- [Page text]
+--

Trash is big business

by Chelle Delaney: Quay County Sun

Let’s talk trash. Like what’s in your garbage can.
Just because we want to throw these things away, doesn’t mean they’re “trash.” We’re denigrating, belittling, disparaging, maligning, and slandering a valuable commodity.

Look, here in Tucumcari, we’re spending $1.2 million just for a place to put some of what we throw away.

What we call “trash” must be valuable. In the United States alone, there are 27,000 organizations at work in the waste industry. That includes 15,500 solid waste haulers and 11,500 who own 15,700 facilities for handling waste, according to a study financed by the Environmental Research and Education Foundation.

The industry employs approximately 367,000 people whose compensation amounts to $10 billion and approximately 206,000 pieces of heavy motorized equipment. Revenue? $43 billion.

Handling 544 million tons of waste in a year is a big job.
Of course, “trash” deserves a little respect. Trash is not “trash” to some.

In fact, there’s an organization, the Zero Waste Alliance, that says, “Waste is a resource in disguise.” Don’t say “waste,” say, “resource,” they say.
They’re advocating strategies that companies can use to reduce waste, improve efficiency and save money. Some big companies have turned waste into a “resource.” Actually, 70 percent of trash is “business” trash and in some places, businesses have to arrange for their own trash pickup and disposal.

We who create “residential” trash fortunately have municipal trash collection, trucks to come around and pick up what we have discarded in the dumpster in our alleys.
And what have we discarded? Mostly, it’s what we’ve bought in the grocery store. Cans that used to hold soup, vegetables, plastic containers for dish and laundry detergent. It’s a list that goes on and on.

Packages that used to hold cereal, crackers, frozen food. Just look around your kitchen.

Plus bottles (plastic and glass) that used to hold stuff we drink.

Truth is, as a society we’ve become addicted to buying stuff that we can then throw away. And that does create a problem.

+--

- [Questions]
• a. What annual revenue does the trash column give for the waste industry?
• b. Write the next part of the trash column, starting after its final sentence.
The material has no part in this.

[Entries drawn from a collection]
+--

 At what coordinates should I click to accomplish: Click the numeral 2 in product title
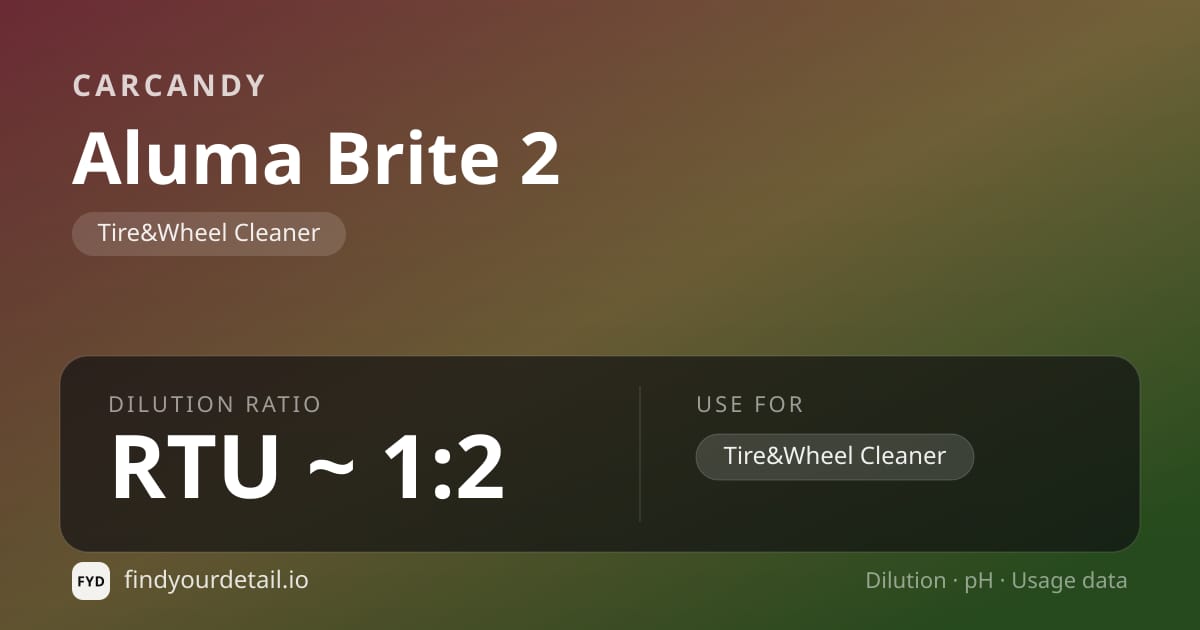540,158
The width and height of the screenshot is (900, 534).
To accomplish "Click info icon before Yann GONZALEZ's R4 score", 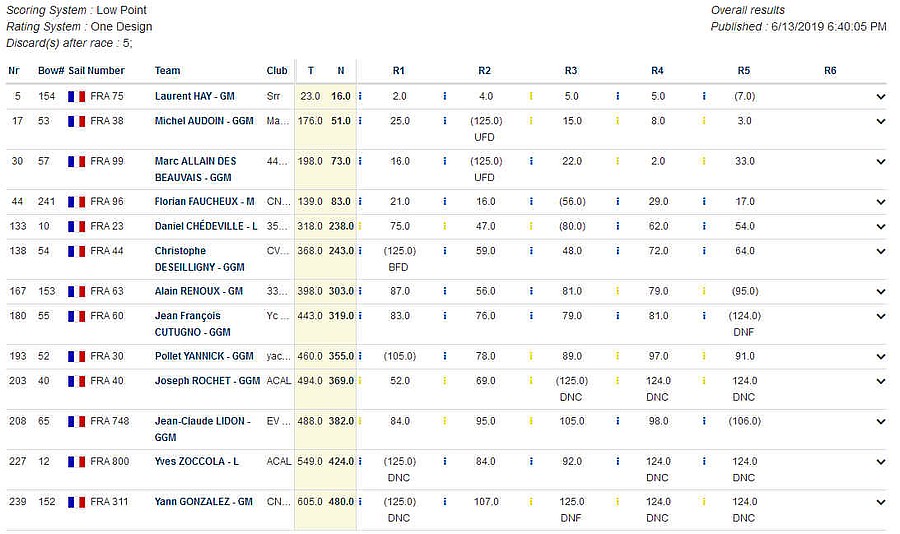I will pos(617,501).
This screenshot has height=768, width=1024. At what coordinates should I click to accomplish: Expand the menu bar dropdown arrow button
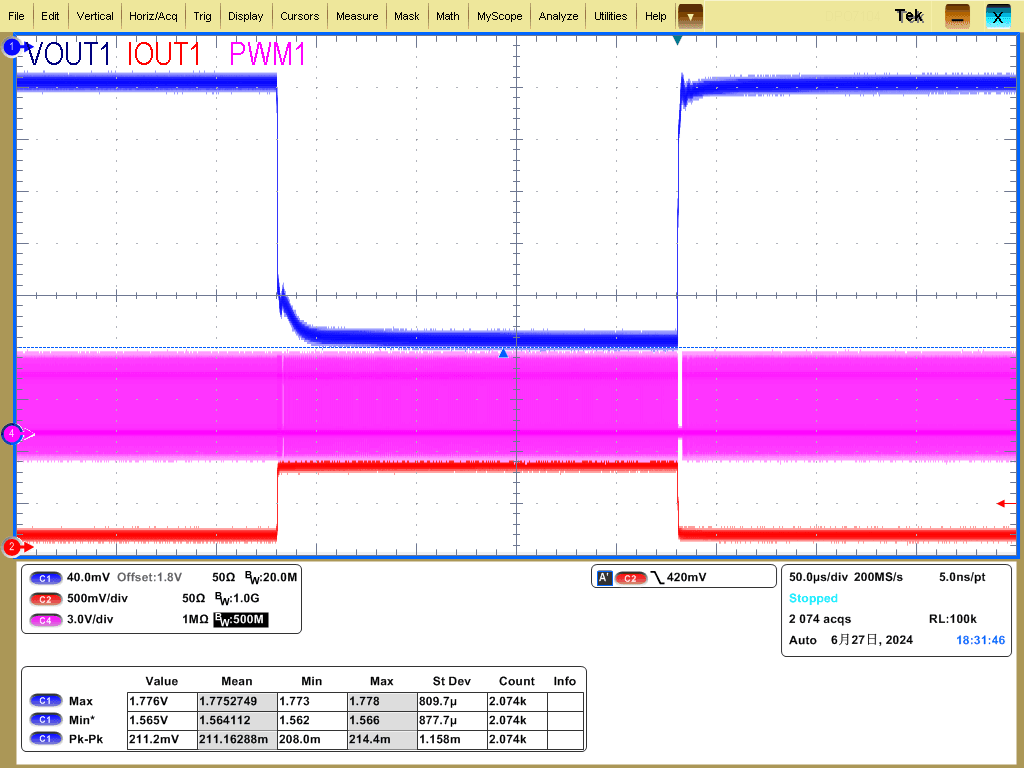[690, 16]
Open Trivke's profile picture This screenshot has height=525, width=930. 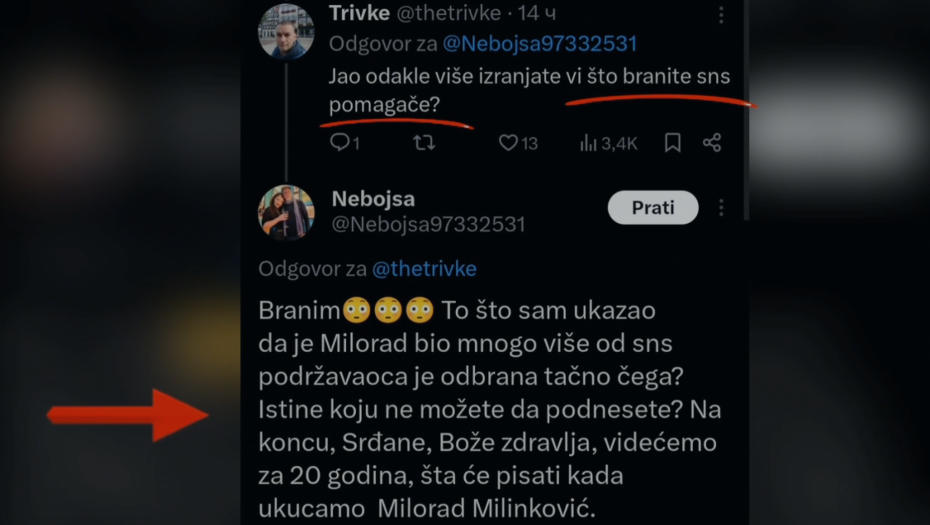(286, 31)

+--

- [Answers per task]
• a. $43 billion.

• b.
We Americans generate an awful lot of trash, four pounds of it per person, every day of the year, according to the EPA. That adds up to, for the nation, about 600 million tons a year – or 210 million tons of solid waste (waste that contains less than 70 percent water).

A good portion, 27 percent, of that solid waste gets recycled and about 16 percent get burned. The remainder, 57 percent, is buried.

Buried where? In a dump, a hole in the ground – or in a landfill, which uses various means to isolate the trash from the environment.

But the U.S. Environmental Protection Agency (EPA) has a number of solutions to our problems. They’ve been talk about the 3Rs _ Reduce, Reuse, and Recycle. And they’ve recently added a fourth, Respond.

Want a tip or two? Here’s the EPA’s 12 tips for reducing trash:
Reduce: Reduce the amount of unnecessary packaging, Adopt practices that reduce waste toxicity.

Reuse: Consider reusable products,Maintain and repair durable products, Reuse bags, containers, and other items, Borrow, rent or share items used infrequently. Sell or donate goods instead of throwing them out.

Recycle: Choose recyclable products and containers and recycle them. Select products made from recycled materials. Compost yard trimmings and some food scraps.

Respond: Educate others on source reduction and recycling practices. Be creative – find new ways to reduce waste quantity and toxicity.